El nombre de Eligio
(Eloy), así como el de su padre, Equerio, y el de su madre, Terrigia, prueban
que era de origen galo-romano. Nació en Chaptelat, cerca de Limoges, alrededor
del año 588. Su padre, un artesano, comprobó que Eligio tenía grandes aptitudes
para el grabado en metal y le colocó como aprendiz en el taller de Abón, el
encargado de acuñar la moneda en Limoges. Una vez que hubo aprendido el oficio,
Eligio atravesó el Loira y se dirigió a París, donde conoció a Bobbo, el tesorero de Clotario II.

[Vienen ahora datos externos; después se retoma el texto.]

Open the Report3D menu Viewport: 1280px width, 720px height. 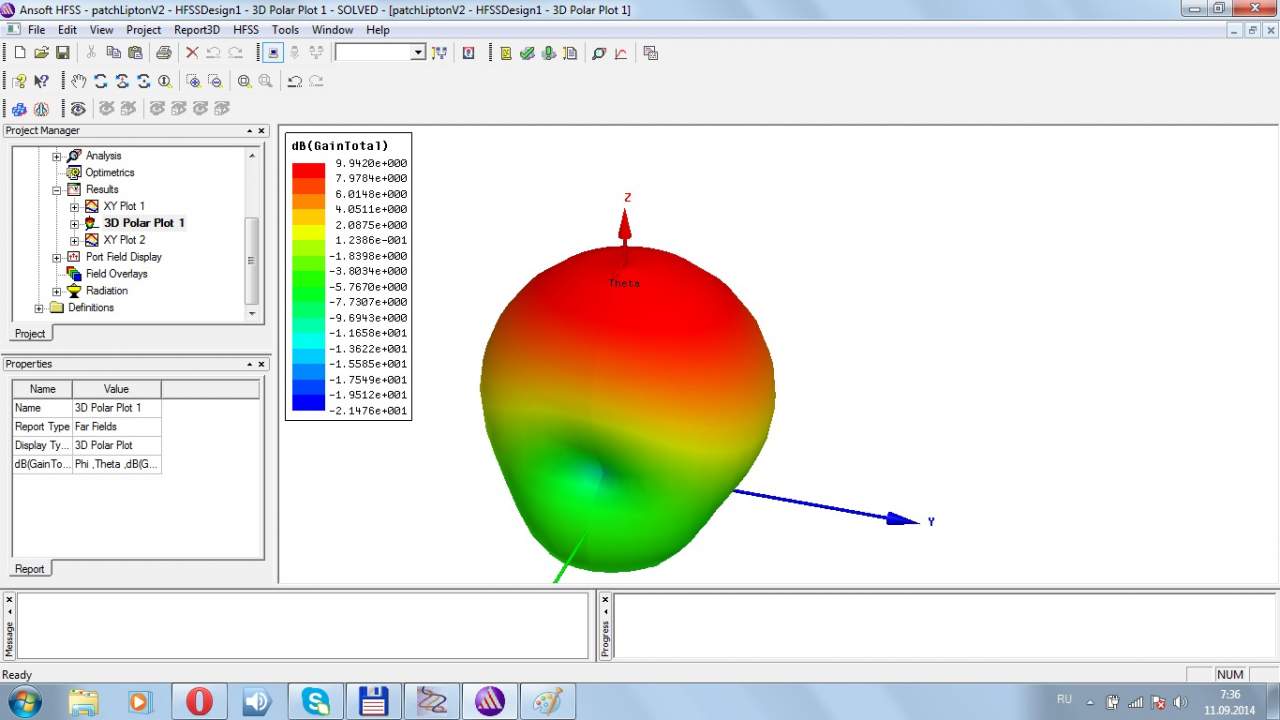tap(197, 30)
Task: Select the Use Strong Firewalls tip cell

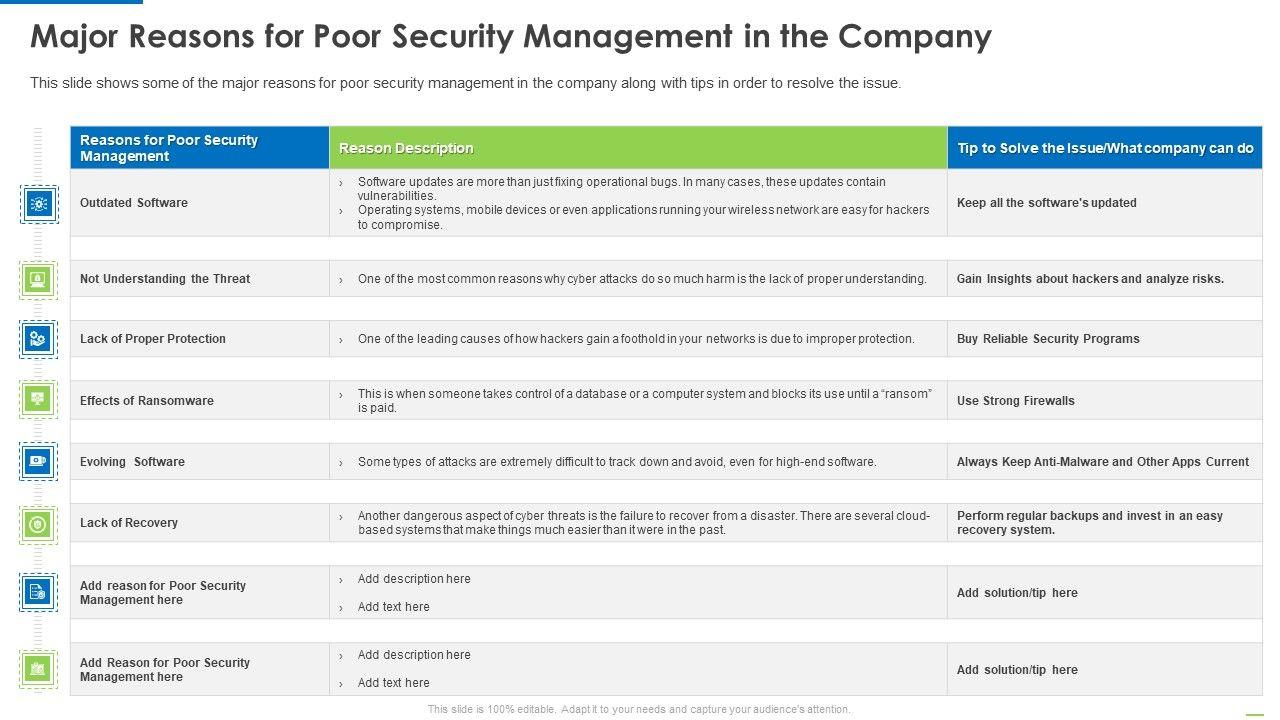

El monarca encomendó a Eligio la fabricación de un trono adornado de oro y
piedras preciosas. Con el material que le dieron, Eligio construyó dos tronos
como el que se le había pedido. Clotario quedó admirado de la habilidad, la
honradez, la inteligencia y otras cualidades del joven, por lo que
inmediatamente le tomó a su servicio y le nombró jefe de la casa de moneda. El
nombre de Eligio se ve todavía en algunas monedas acuñadas en París y Marsella
durante los reinados de Dagoberto I y Clodoveo II. El biógrafo de Eligio dice
que él labró los relicarios de san Martín (Tours), san Dionisio (Saint-Denis),
san Quintín, santos Crispino y Crispiniano (Soissons), san Luciano, san Germán
de París, santa Genoveva y otros. La habilidad y la posición del santo, así
como su amistad con el rey, hicieron de él un personaje importante. Eligio no
dejó que la corrupción de la corte manchase su alma y acabase con su virtud,
pero supo adaptarse perfectamente a su estado. Por ejemplo, se vestía
magníficamente, de suerte que en ciertas ocasiones sus trajes eran de pura seda
(material muy raro entonces en Francia) y estaban bordados con hilo de oro y
adornados con piedras preciosas. Cuando un forastero preguntaba dónde vivía
Eligio, las gentes respondían: «Id a tal calle; su casa es la que está rodeada
por una muchedumbre de pobres».
Es
curioso el incidente que se produjo cuando Clotario pidió a Eligio que prestase
el juramento de fidelidad. El santo, ya fuese por escrúpulo de jurar sin
necesidad suficiente, ya fuese por temor de lo que el monarca podría mandarle
que hiciese o aprobase, se excusó de prestar el juramento con una obstinación
que molestó al rey durante algún tiempo, hasta que al fin, Clotario comprendió
que la razón de la repugnancia de Eligio procedía realmente de su rectitud de
conciencia y quedó convencido de que esa misma rectitud suplía con creces los
juramentos de los otros ministros. San Eligio rescató a muchos esclavos.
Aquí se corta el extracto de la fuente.